Friday, March 23, 2007

Garbage Cans, Rice -- Times Picayune May 2, 2005

Copyright 2005 The Times-Picayune Publishing Company
Times-Picayune (New Orleans)

May 2, 2005 Monday


LENGTH: 761 words

HEADLINE: New bids planned for trash can ads;
N.O. is after bigger slice of revenue pie

BYLINE: By Gordon Russell, Staff writer


Mayor Ray Nagin's administration plans to seek new bids in June for a controversial contract to sell advertising on hundreds of trash cans the city placed around town last year.

The no-bid contract now in place is held by Niche Marketing USA. Niche touted the cans as "bombproof" in convincing the mayor's "Imagine It Clean" campaign to mix city money and private donations and spend $450,000 on them. Niche also committed to sell ads on the sides of the cans and give City Hall a 15 percent cut of the revenue.
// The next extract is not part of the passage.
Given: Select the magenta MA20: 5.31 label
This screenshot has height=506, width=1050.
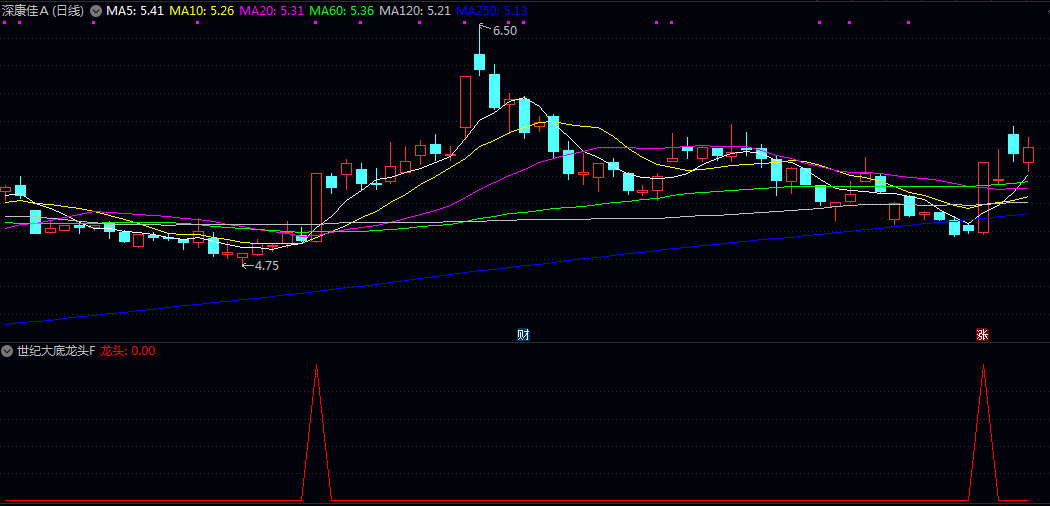Looking at the screenshot, I should pos(271,10).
The controversy over the contract partly stemmed from ties between Niche and Charles Rice, Nagin's chief administrative officer, who recently issued a letter announcing the city's intention to seek new bids. When the deal was announced last summer, a Niche official said Rice's brother, Terrence Rice, worked there. Subsequently, the company's chief executive, Rodney Whitney Jr., denied that Terrence Rice was an employee.

Also, Niche employee Bobby Smith once worked for Charles Rice at the city attorney's office.
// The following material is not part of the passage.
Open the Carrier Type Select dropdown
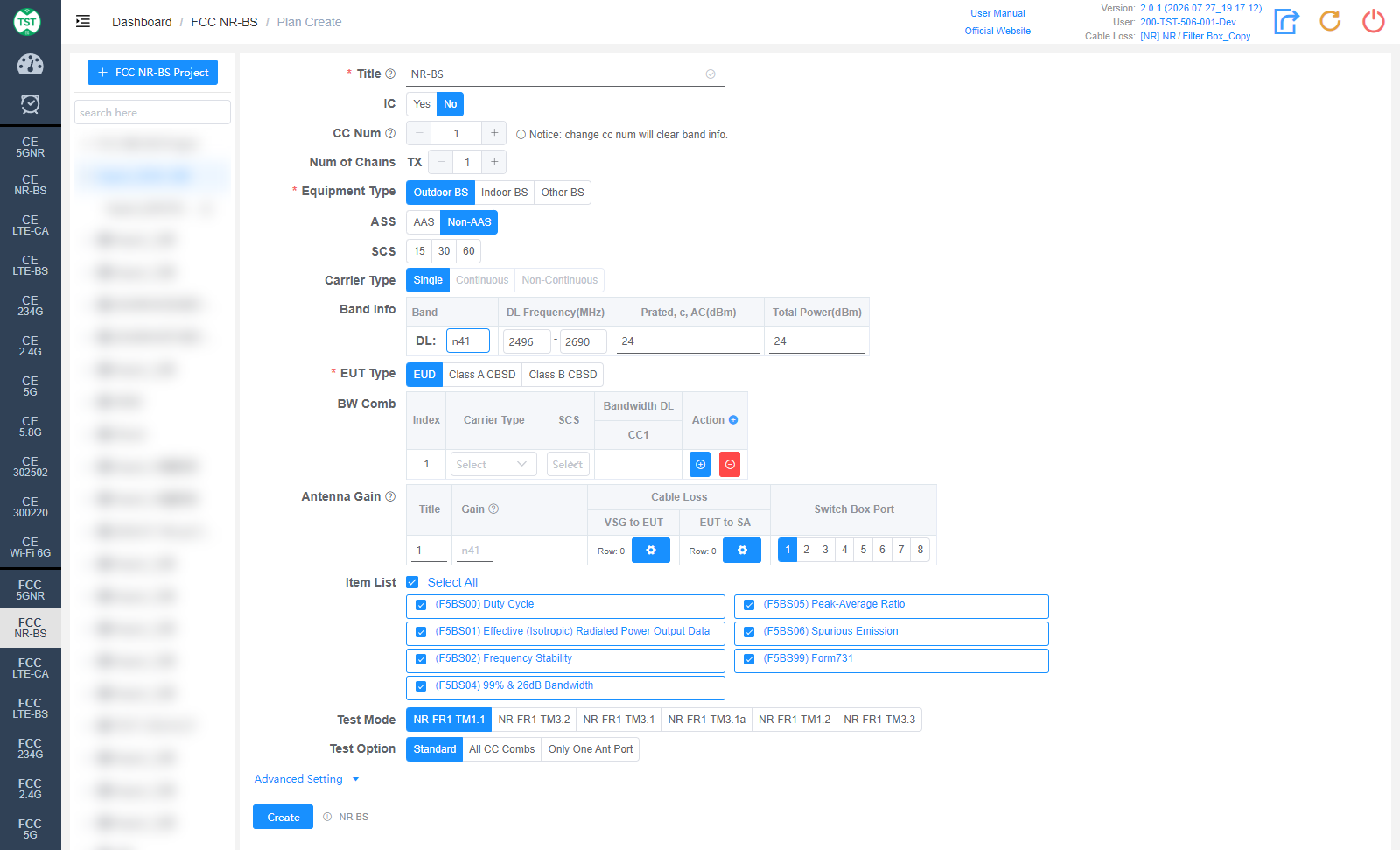Screen dimensions: 1400x850 [x=494, y=465]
And the questions didn't end there.

While the city was buying 600 "Jazzy Cans" at $750 a pop, at least three competing businesses told The Times-Picayune that they routinely provide similar cans to cities for free in exchange for the right to sell ads on them. And two of the three said other client cities usually collect more of the proceeds than the 15 percent cut New Orleans settled for.
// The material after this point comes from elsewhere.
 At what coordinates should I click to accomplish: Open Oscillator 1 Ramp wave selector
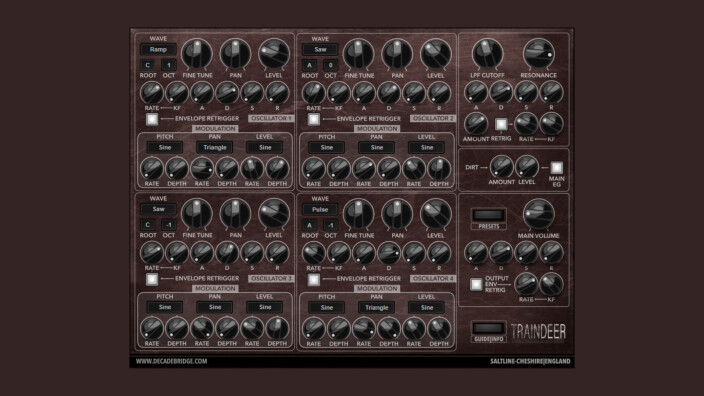coord(158,49)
So far the city's return on its $450,000 investment has been paltry. The first of what are supposed to be biannual checks from Niche arrived in January. The total: $5,969. More than three months later, sales still appear to be sluggish.

Rice's letter said the city plans to issue a request for proposals for advertising sales by June 3, a few weeks before Niche's second royalty check is due. Beginning that same date, Niche "will no longer be authorized to sell advertising on the Jazzy Cans," the letter says.

However, the company isn't being fired outright. In a letter to Whitney, the ad firm's CEO, Rice encouraged Niche to submit a proposal.

In a written statement, Rice said he decided to seek bids "in an effort to be cost-efficient and provide better quality service to the citizens of New Orleans."

Rice also said the city has no plans at the moment to buy more cans "but will leave that open for the winning vendor to purchase cans if needed."

The decision to issue the request for bids comes two months after Richard Mashburn, president of Atlanta-based Eyeball Media, wrote to the city offering to sell ads on the trash cans. Mashburn, who has trash can advertising contracts in Atlanta, Memphis, Tenn., and other places, offered to sell the ads in New Orleans on a nonexclusive basis, meaning Niche could continue its own sales effort.

In the letter, Mashburn offered to give the city 25 percent of the money from the ads he sold, a sharp improvement on the 15 percent paid by Niche.

Mashburn has yet to receive a response to his letter. But he said he was encouraged by the city's willingness to seek fresh proposals and said he plans to bid.

"We're going to send a certified letter to Mr. Rice requesting that we be on the request for proposals list," he said. "We'll make a nice offer, one that's going to be hard to turn down."

Two other vendors in the trash can advertising business also said they're likely to enter bids.

Christian Nardi of Verres Media, who pitched the idea of selling ads on pedestrian "traffic channelers" or garbage cans in a 2003 proposal to the Nagin administration, said he'll probably bid.

Nardi's earlier proposal was in response to a request from the city for ways to make money through "branding" the city. Though that proposal focused on traffic channelers, it also made clear that his company could provide trash cans. The company was offering the city 40 percent of the revenue.

Meanwhile, City Media Concepts, which sells advertising on trash cans in New York's Times Square and elsewhere, will also likely bid on the New Orleans business, according to Vice President Peter Arbor.

When City Media became aware of Niche's New Orleans contract last year, it filed a "trade dress" suit against the local firm.

Essentially, the suit claimed that City Media pioneered a trash can with a certain look and features and that Niche had parroted it.

The suit has since been settled, said City Media's attorney, Andy Langsam, adding that the terms of the settlement are confidential.

Kerry Brown, Niche's attorney, did not return phone calls seeking comment.